Please return the records below exactly as they stand.

[[ Source material open ]]

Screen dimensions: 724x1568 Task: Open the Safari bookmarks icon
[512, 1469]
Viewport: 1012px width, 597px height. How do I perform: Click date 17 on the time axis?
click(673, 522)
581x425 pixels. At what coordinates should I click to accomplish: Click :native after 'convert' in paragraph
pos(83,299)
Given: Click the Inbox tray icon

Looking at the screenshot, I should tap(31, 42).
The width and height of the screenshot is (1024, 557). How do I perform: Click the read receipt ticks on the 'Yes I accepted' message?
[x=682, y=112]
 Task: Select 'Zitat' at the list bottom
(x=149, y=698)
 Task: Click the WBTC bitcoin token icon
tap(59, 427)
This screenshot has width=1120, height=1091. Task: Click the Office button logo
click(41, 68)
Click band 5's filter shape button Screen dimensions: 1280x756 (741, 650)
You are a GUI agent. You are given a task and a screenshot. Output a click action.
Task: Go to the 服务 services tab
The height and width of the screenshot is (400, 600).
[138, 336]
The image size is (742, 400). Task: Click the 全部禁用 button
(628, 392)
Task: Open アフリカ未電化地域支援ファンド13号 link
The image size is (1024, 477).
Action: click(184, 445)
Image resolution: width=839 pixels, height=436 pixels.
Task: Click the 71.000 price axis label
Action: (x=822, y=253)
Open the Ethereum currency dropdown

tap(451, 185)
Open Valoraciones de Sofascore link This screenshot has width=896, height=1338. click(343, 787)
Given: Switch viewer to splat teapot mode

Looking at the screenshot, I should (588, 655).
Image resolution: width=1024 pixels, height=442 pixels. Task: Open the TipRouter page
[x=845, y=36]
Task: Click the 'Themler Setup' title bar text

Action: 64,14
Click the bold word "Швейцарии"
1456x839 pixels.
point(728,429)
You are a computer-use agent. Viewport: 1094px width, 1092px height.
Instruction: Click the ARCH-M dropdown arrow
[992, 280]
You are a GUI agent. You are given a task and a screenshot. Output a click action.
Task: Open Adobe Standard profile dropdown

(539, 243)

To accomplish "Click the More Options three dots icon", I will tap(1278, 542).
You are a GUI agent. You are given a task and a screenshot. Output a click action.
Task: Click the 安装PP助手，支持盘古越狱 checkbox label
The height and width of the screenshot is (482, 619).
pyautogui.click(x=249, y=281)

[[ Source material closed ]]

**Result:**
Screen dimensions: 724x1568 Task: Open the Safari bookmarks icon
[512, 1469]
Viewport: 1012px width, 597px height. How do I perform: Click date 17 on the time axis?
click(673, 522)
581x425 pixels. At what coordinates should I click to accomplish: Click :native after 'convert' in paragraph
pos(83,299)
Given: Click the Inbox tray icon

Looking at the screenshot, I should tap(31, 42).
The width and height of the screenshot is (1024, 557). How do I perform: Click the read receipt ticks on the 'Yes I accepted' message?
[x=682, y=112]
 Task: Select 'Zitat' at the list bottom
(x=149, y=698)
 Task: Click the WBTC bitcoin token icon
tap(59, 427)
This screenshot has width=1120, height=1091. Task: Click the Office button logo
click(41, 68)
Click band 5's filter shape button Screen dimensions: 1280x756 (741, 650)
You are a GUI agent. You are given a task and a screenshot. Output a click action.
Task: Go to the 服务 services tab
The height and width of the screenshot is (400, 600).
[138, 336]
The image size is (742, 400). Task: Click the 全部禁用 button
(628, 392)
Task: Open アフリカ未電化地域支援ファンド13号 link
The image size is (1024, 477).
Action: click(184, 445)
Image resolution: width=839 pixels, height=436 pixels.
Task: Click the 71.000 price axis label
Action: (x=822, y=253)
Open the Ethereum currency dropdown

tap(451, 185)
Open Valoraciones de Sofascore link This screenshot has width=896, height=1338. click(343, 787)
Given: Switch viewer to splat teapot mode

Looking at the screenshot, I should (588, 655).
Image resolution: width=1024 pixels, height=442 pixels. Task: Open the TipRouter page
[x=845, y=36]
Task: Click the 'Themler Setup' title bar text

Action: 64,14
Click the bold word "Швейцарии"
1456x839 pixels.
point(728,429)
You are a computer-use agent. Viewport: 1094px width, 1092px height.
Instruction: Click the ARCH-M dropdown arrow
[992, 280]
You are a GUI agent. You are given a task and a screenshot. Output a click action.
Task: Open Adobe Standard profile dropdown

(539, 243)

To accomplish "Click the More Options three dots icon", I will tap(1278, 542).
You are a GUI agent. You are given a task and a screenshot. Output a click action.
Task: Click the 安装PP助手，支持盘古越狱 checkbox label
The height and width of the screenshot is (482, 619).
pyautogui.click(x=249, y=281)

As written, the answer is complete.